*What is required*
From the listing below, set down exactly the lines between the one holding "The height and" and the one holding "Click the green phone handset icon", inclusive. No other line is wanted.

━━━ Entries shown

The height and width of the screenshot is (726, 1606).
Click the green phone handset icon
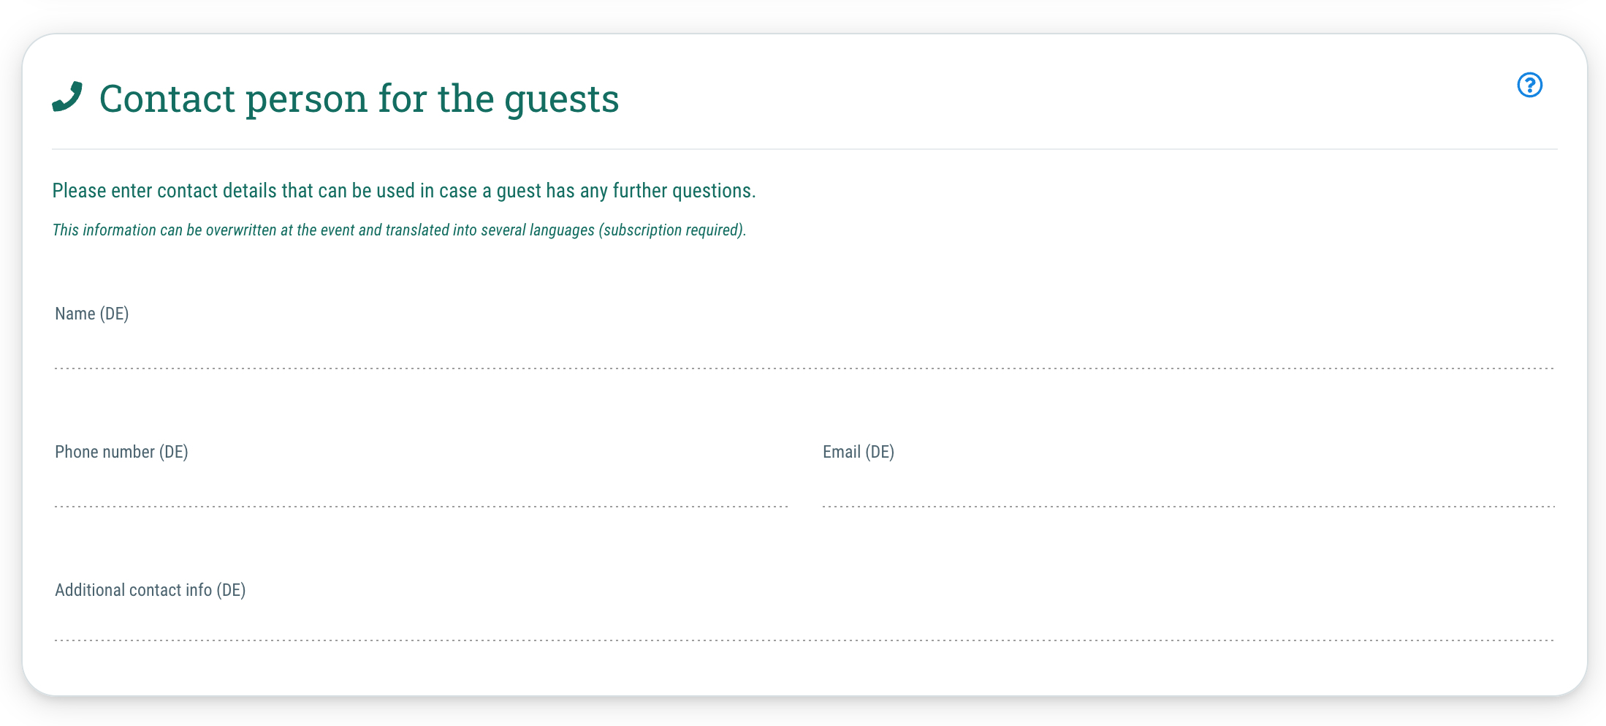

━━━━━━
━━━ Entries shown

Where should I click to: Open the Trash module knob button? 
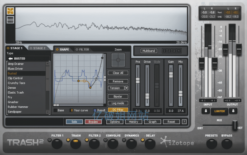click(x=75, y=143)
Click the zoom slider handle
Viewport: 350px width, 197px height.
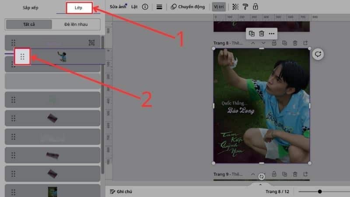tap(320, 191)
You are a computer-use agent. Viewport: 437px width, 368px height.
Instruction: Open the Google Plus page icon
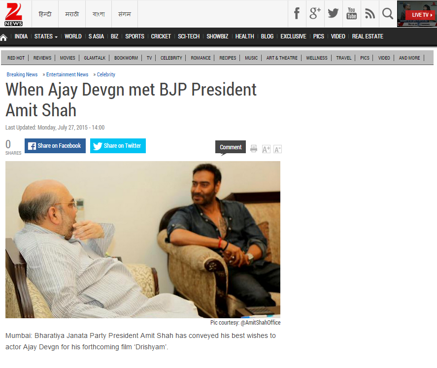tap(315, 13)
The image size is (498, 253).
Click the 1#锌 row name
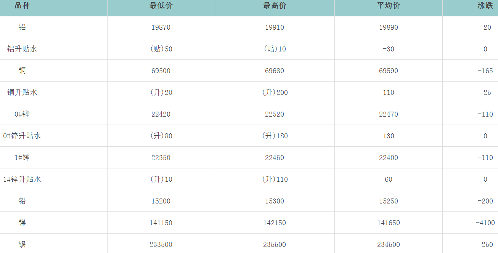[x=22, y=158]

━━━━━━
━━━ Entries shown

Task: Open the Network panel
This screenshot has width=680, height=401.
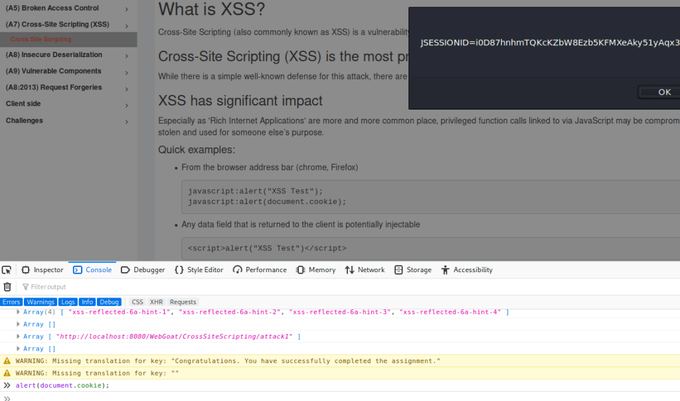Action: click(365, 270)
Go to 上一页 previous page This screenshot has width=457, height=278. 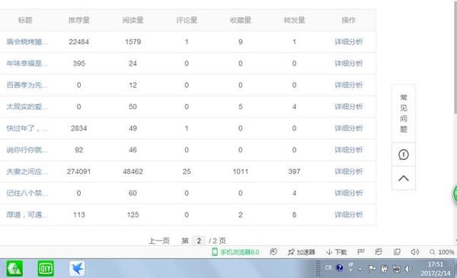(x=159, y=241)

━━━━━━

*Result for this task*
The height and width of the screenshot is (726, 1606).
Click the green phone handset icon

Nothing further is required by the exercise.